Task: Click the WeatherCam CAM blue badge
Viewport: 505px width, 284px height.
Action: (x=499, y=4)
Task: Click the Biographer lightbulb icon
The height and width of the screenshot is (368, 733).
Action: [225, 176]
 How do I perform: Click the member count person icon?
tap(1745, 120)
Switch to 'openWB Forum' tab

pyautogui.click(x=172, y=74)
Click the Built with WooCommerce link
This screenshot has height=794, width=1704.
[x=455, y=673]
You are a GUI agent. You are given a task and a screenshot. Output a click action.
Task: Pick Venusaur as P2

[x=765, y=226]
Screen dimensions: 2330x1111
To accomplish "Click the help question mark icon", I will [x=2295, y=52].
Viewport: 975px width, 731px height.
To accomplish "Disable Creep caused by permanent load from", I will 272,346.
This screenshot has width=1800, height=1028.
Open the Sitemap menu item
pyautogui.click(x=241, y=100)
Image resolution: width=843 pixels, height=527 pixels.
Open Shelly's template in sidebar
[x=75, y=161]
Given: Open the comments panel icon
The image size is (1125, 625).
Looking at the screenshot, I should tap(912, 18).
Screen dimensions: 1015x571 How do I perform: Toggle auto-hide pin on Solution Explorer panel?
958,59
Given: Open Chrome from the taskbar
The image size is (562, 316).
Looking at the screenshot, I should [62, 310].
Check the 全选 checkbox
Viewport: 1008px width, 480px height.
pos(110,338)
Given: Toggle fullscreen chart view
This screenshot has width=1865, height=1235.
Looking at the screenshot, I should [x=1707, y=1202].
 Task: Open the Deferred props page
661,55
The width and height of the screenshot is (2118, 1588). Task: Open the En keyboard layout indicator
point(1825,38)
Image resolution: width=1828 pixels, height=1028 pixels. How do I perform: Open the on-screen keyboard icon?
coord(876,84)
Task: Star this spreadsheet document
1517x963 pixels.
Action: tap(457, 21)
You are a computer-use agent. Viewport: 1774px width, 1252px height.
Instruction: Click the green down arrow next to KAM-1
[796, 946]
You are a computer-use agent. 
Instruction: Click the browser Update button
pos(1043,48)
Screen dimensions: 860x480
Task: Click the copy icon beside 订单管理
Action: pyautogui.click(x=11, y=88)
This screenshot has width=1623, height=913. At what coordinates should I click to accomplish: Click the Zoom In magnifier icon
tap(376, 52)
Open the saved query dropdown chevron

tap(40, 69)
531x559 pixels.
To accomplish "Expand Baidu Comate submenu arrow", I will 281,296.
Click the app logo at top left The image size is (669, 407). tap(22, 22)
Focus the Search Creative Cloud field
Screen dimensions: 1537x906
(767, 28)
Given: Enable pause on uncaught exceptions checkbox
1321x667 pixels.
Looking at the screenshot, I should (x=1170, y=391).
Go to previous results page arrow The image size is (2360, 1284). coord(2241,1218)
|---|
Task to carry out>
Retype the entries above. Match them exactly.

Answer section>
Task: Click the WeatherCam CAM blue badge
Viewport: 505px width, 284px height.
Action: (x=499, y=4)
Task: Click the Biographer lightbulb icon
The height and width of the screenshot is (368, 733).
Action: [225, 176]
 How do I perform: Click the member count person icon?
tap(1745, 120)
Switch to 'openWB Forum' tab

pyautogui.click(x=172, y=74)
Click the Built with WooCommerce link
This screenshot has height=794, width=1704.
[x=455, y=673]
You are a GUI agent. You are given a task and a screenshot. Output a click action.
Task: Pick Venusaur as P2

[x=765, y=226]
Screen dimensions: 2330x1111
To accomplish "Click the help question mark icon", I will [x=2295, y=52].
Viewport: 975px width, 731px height.
To accomplish "Disable Creep caused by permanent load from", I will 272,346.
This screenshot has width=1800, height=1028.
Open the Sitemap menu item
pyautogui.click(x=241, y=100)
Image resolution: width=843 pixels, height=527 pixels.
Open Shelly's template in sidebar
[x=75, y=161]
Given: Open the comments panel icon
The image size is (1125, 625).
Looking at the screenshot, I should tap(912, 18).
Screen dimensions: 1015x571 How do I perform: Toggle auto-hide pin on Solution Explorer panel?
958,59
Given: Open Chrome from the taskbar
The image size is (562, 316).
Looking at the screenshot, I should [62, 310].
Check the 全选 checkbox
Viewport: 1008px width, 480px height.
pos(110,338)
Given: Toggle fullscreen chart view
This screenshot has width=1865, height=1235.
Looking at the screenshot, I should [x=1707, y=1202].
 Task: Open the Deferred props page
661,55
The width and height of the screenshot is (2118, 1588). Task: Open the En keyboard layout indicator
point(1825,38)
Image resolution: width=1828 pixels, height=1028 pixels. How do I perform: Open the on-screen keyboard icon?
coord(876,84)
Task: Star this spreadsheet document
1517x963 pixels.
Action: tap(457, 21)
You are a computer-use agent. Viewport: 1774px width, 1252px height.
Instruction: Click the green down arrow next to KAM-1
[796, 946]
You are a computer-use agent. 
Instruction: Click the browser Update button
pos(1043,48)
Screen dimensions: 860x480
Task: Click the copy icon beside 订单管理
Action: pyautogui.click(x=11, y=88)
This screenshot has width=1623, height=913. At what coordinates should I click to accomplish: Click the Zoom In magnifier icon
tap(376, 52)
Open the saved query dropdown chevron

tap(40, 69)
531x559 pixels.
To accomplish "Expand Baidu Comate submenu arrow", I will 281,296.
Click the app logo at top left The image size is (669, 407). tap(22, 22)
Focus the Search Creative Cloud field
Screen dimensions: 1537x906
(767, 28)
Given: Enable pause on uncaught exceptions checkbox
1321x667 pixels.
Looking at the screenshot, I should (x=1170, y=391).
Go to previous results page arrow The image size is (2360, 1284). coord(2241,1218)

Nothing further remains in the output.